[Dataset entries]
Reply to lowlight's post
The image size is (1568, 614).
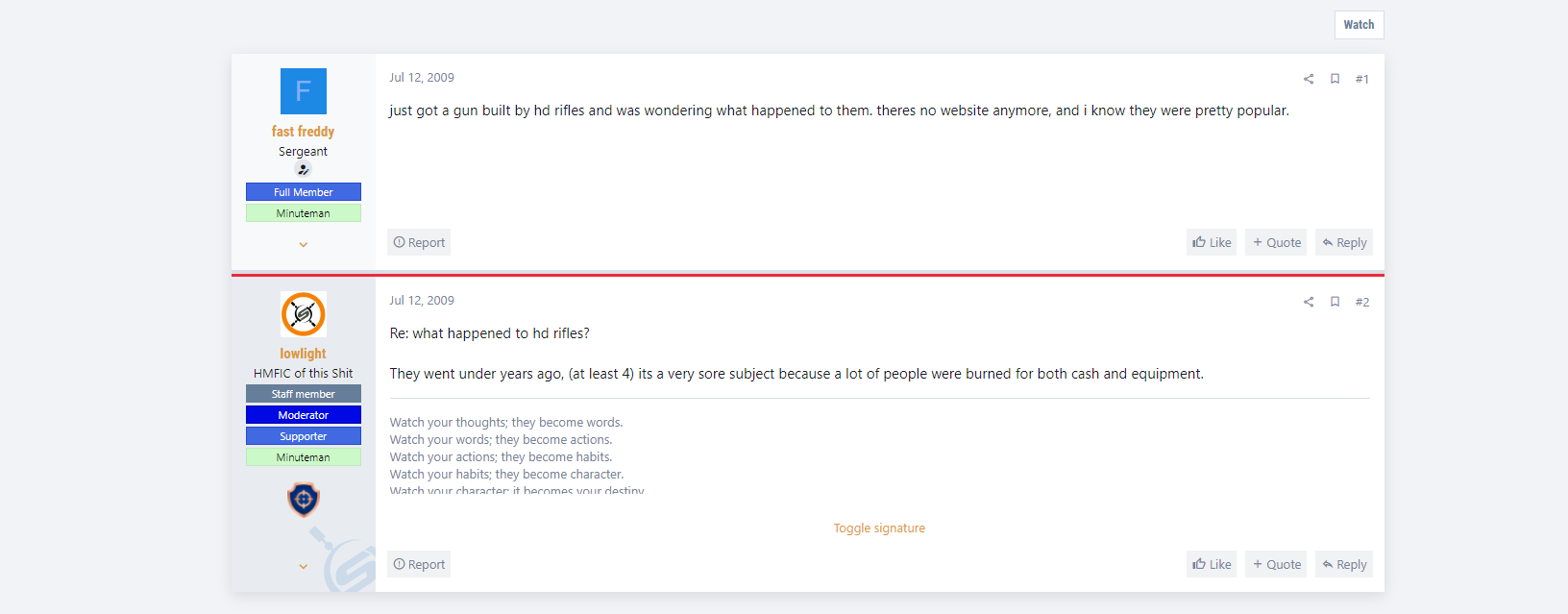(x=1344, y=564)
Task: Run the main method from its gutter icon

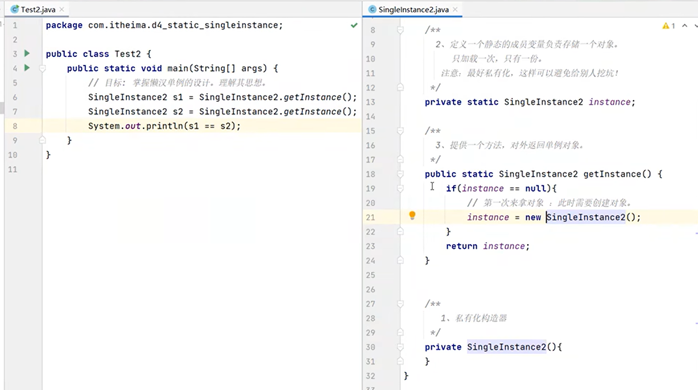Action: 27,68
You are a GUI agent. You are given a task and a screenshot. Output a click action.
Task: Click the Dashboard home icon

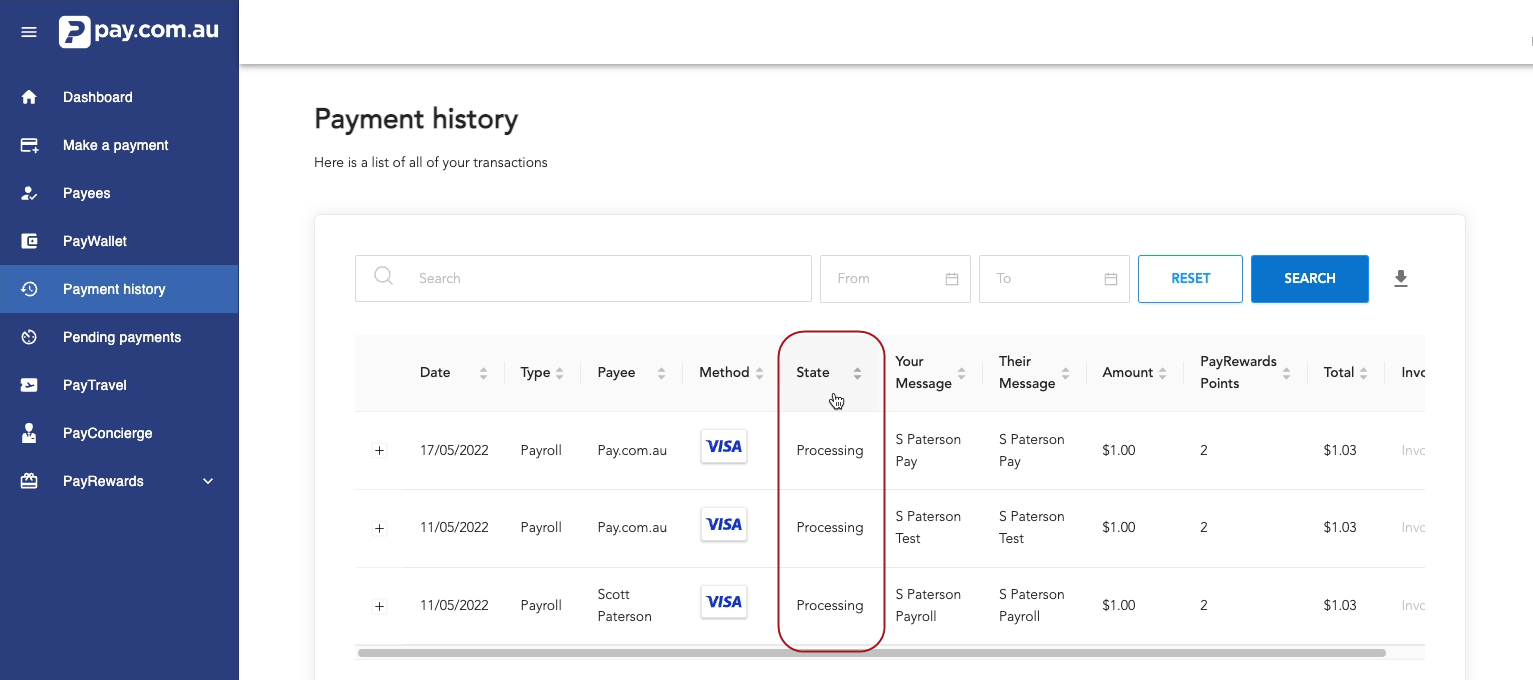tap(29, 97)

__Requirement__:
Output the records above character for character, but leave each image out.

__Response to this task__:
Reply to lowlight's post
The image size is (1568, 614).
(x=1344, y=564)
Task: Run the main method from its gutter icon

Action: 27,68
You are a GUI agent. You are given a task and a screenshot. Output a click action.
Task: Click the Dashboard home icon

tap(29, 97)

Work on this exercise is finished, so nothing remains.